I have only fished for saltwater catfish a few times and from my experience they were willing to take any cut bait or shrimp we fished with. Blue catfish are predators and prefer live or fresh cut bait such as shad, bluegill, or skipjack. On the Missouri River, the current state record of 130 pounds was caught on cut bait from an invasive Asian carp. Flathead catfish are the top predator in the catfish world and have been known to eat a variety of live fish, preferred baits are live bluegill, small carp, bullhead catfish, crawfish, live gizzard shad, and goldfish. Channel catfish are more of a scavenger and will eat commercially prepared baits but baits like worms, minnows, bluegill, fresh live and cut shad will also work.
I fillet a catfish just like any other fish, cut flat along the spine down to the tail through the ribs, then gently fillet off the skin making sure not to push too hard to come through the skin. On a blue catfish, all red meat needs to be trimmed off. It seems a little intimidating but with some practice it is easy.
Catfish rods need a really fast tip for use with circle hooks, which are what most anglers are using, to allow the rod to "load up" and self-hook the fish when the rod locks up with a solid backbone. Also, you want a rod with plenty of action so that catching a 3-pound fish is as fun as catching a 20-pound fish. For boats, I prefer 7-foot medium action Ugly Stik Tiger rods, they are the best rod I have found so far and are pretty much indestructible as well as affordable. Another nice rod is the Big Cat Fever medium heavy rod which I have used as well.
I exclusively use Ugly Stik Tiger rods in medium action, they work great and have never failed me. I'm a full-time catfish guide and my equipment gets a lot of abuse, plus they are very affordable and available at any Bass Pro Shops retail store. I've caught blue catfish up to 93.2 pounds on them so they are definitely up to the task.
I always use bait that is native to the water I'm fishing. Locally, I use fresh shad that I catch in a cast net, which can be a challenge sometimes, but it's critical to success. When I fish in other states, I use skipjack because it’s a natural bait to the lakes there.
Blue cats are not as particular about time of day and feed all day long. Flatheads and channels tend to be more nocturnal and move up to the banks looking for prey like bluegill and other fish that roam the banks, especially in rocky or wood cover. They can be caught in the daytime but it's typically the exception of the rule.
For blue catfish, I look for old flooded creek and river channels with sharp ledges and drop-offs. These are ambush points and blues love ledges.

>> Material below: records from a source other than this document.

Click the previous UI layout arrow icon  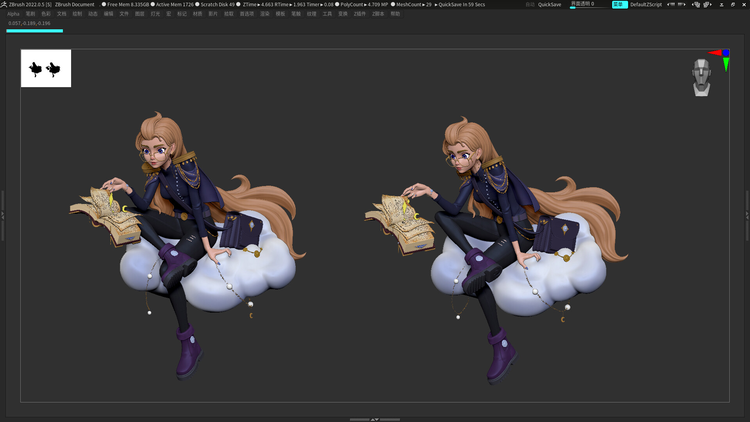coord(696,5)
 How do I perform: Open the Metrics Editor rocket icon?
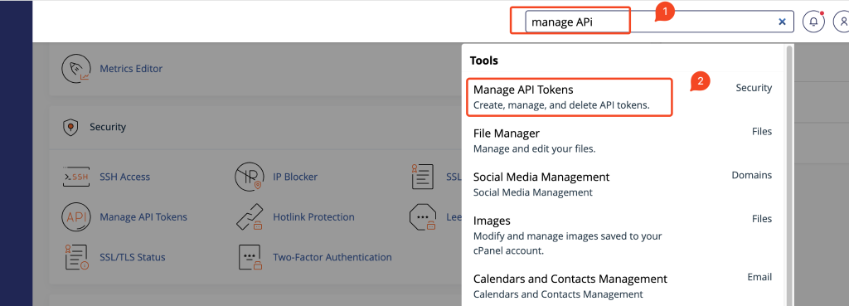point(75,68)
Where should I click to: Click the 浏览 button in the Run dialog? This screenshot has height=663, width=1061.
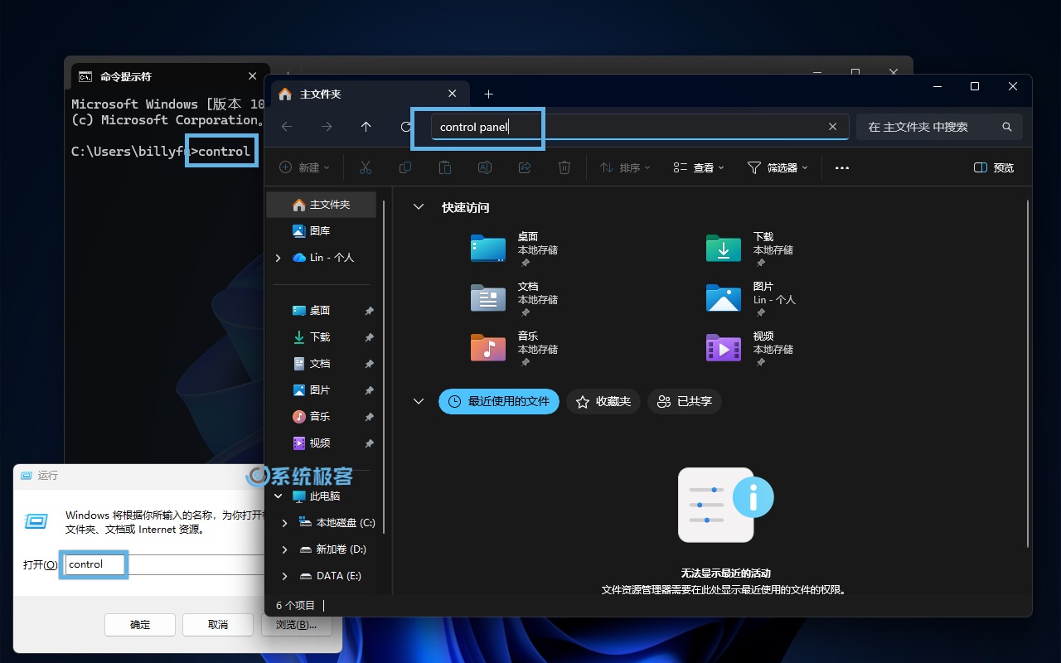point(296,624)
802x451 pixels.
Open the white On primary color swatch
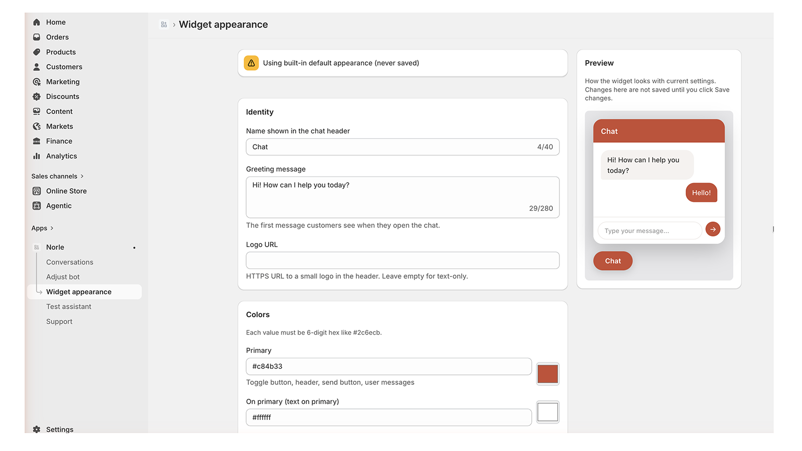pos(547,412)
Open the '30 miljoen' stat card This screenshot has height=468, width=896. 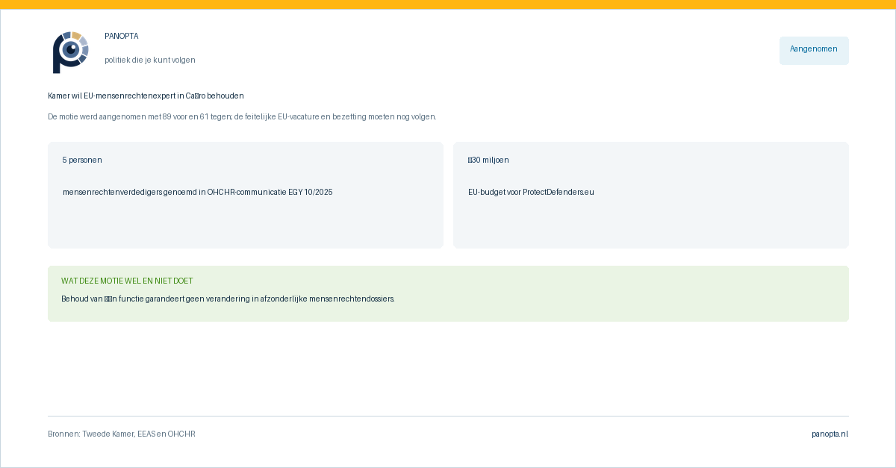tap(651, 195)
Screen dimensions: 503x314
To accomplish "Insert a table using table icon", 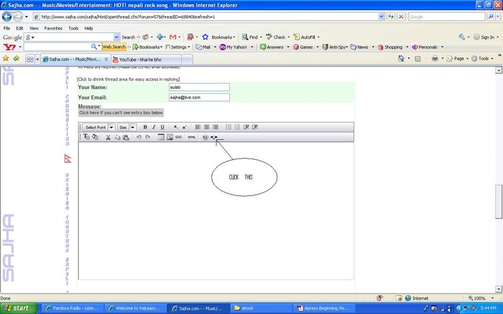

Channel cats also like wood cover and shallow flats in the backs of coves. Flatheads like to stay in channels close to rock or wood cover where then can stalk their prey at night. They can be frustrating to catch, but the wait is always worth it based on how hard they fight.
I have always had a passion for catching big catfish, blues provide consistent fast action and you never know when a fish bites it could be the next world record. Also, they are excellent to eat, I release all fish less than 6 pounds to help preserve our trophy fishery.